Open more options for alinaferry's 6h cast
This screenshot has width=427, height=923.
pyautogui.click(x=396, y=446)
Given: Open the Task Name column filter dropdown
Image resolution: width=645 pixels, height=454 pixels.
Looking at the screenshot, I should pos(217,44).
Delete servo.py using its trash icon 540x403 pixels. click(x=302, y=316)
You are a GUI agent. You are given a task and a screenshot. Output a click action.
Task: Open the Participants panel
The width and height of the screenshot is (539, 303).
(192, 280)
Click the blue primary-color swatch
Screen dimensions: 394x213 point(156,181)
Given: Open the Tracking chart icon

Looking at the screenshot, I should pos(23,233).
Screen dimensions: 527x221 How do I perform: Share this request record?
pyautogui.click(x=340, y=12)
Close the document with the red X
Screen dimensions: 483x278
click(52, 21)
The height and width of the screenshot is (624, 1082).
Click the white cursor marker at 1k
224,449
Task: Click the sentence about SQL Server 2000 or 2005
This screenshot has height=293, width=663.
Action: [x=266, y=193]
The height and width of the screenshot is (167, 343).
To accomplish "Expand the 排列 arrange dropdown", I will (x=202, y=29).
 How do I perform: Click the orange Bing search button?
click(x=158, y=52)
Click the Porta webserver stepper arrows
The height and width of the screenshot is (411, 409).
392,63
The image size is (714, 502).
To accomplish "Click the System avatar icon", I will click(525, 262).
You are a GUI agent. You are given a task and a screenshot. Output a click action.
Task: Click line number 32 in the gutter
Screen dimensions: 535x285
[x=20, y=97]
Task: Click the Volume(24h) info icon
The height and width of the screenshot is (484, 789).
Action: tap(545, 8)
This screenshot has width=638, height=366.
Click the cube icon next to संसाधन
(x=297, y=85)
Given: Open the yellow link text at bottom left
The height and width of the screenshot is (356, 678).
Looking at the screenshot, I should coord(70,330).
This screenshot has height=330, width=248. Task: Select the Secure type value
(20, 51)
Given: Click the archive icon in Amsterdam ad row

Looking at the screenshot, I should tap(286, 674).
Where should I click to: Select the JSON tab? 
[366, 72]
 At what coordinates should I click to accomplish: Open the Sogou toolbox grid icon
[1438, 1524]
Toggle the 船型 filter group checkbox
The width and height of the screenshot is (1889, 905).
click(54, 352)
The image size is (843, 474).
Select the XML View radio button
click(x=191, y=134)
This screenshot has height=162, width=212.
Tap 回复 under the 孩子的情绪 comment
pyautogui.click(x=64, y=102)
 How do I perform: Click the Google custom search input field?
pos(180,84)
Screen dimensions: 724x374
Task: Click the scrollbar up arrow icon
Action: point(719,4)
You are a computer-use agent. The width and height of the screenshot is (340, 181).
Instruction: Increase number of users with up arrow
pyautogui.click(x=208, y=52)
++++
● WORK ORDER
No line before the one containing "This screenshot has height=162, width=212." belongs in the answer; give again exactly that line and all lines after it through the end of the data.

● EXERCISE RESPONSE
This screenshot has height=162, width=212.
Tap 回复 under the 孩子的情绪 comment
pyautogui.click(x=64, y=102)
 How do I perform: Click the Google custom search input field?
pos(180,84)
Screen dimensions: 724x374
Task: Click the scrollbar up arrow icon
Action: point(719,4)
You are a computer-use agent. The width and height of the screenshot is (340, 181).
Instruction: Increase number of users with up arrow
pyautogui.click(x=208, y=52)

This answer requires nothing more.